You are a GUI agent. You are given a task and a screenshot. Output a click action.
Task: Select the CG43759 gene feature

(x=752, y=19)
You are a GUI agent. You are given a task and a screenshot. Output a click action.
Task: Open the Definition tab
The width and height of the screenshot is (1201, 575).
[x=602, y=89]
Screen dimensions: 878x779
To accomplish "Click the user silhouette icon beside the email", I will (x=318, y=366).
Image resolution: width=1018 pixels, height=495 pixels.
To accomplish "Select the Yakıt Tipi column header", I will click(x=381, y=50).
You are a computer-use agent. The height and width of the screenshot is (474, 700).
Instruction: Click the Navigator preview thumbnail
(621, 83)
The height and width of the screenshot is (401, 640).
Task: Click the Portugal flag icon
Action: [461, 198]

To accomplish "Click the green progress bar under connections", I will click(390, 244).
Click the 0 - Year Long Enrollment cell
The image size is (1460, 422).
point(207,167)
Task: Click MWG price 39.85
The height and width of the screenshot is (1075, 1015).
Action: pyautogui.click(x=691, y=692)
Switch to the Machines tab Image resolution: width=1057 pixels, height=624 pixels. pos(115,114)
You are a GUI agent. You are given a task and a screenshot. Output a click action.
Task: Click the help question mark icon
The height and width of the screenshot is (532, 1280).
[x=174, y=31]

::::

# Task prompt
Produce a faithful copy of all the material above.

# Answer for this exercise
You are a GUI agent. You are given a task and a screenshot. Output a click action.
Task: Select the CG43759 gene feature

(x=752, y=19)
You are a GUI agent. You are given a task and a screenshot. Output a click action.
Task: Open the Definition tab
The width and height of the screenshot is (1201, 575).
[x=602, y=89]
Screen dimensions: 878x779
To accomplish "Click the user silhouette icon beside the email", I will (x=318, y=366).
Image resolution: width=1018 pixels, height=495 pixels.
To accomplish "Select the Yakıt Tipi column header", I will click(x=381, y=50).
You are a computer-use agent. The height and width of the screenshot is (474, 700).
Instruction: Click the Navigator preview thumbnail
(621, 83)
The height and width of the screenshot is (401, 640).
Task: Click the Portugal flag icon
Action: [461, 198]

To accomplish "Click the green progress bar under connections", I will click(390, 244).
Click the 0 - Year Long Enrollment cell
The image size is (1460, 422).
point(207,167)
Task: Click MWG price 39.85
The height and width of the screenshot is (1075, 1015).
Action: pyautogui.click(x=691, y=692)
Switch to the Machines tab Image resolution: width=1057 pixels, height=624 pixels. pos(115,114)
You are a GUI agent. You are given a task and a screenshot. Output a click action.
Task: Click the help question mark icon
The height and width of the screenshot is (532, 1280).
[x=174, y=31]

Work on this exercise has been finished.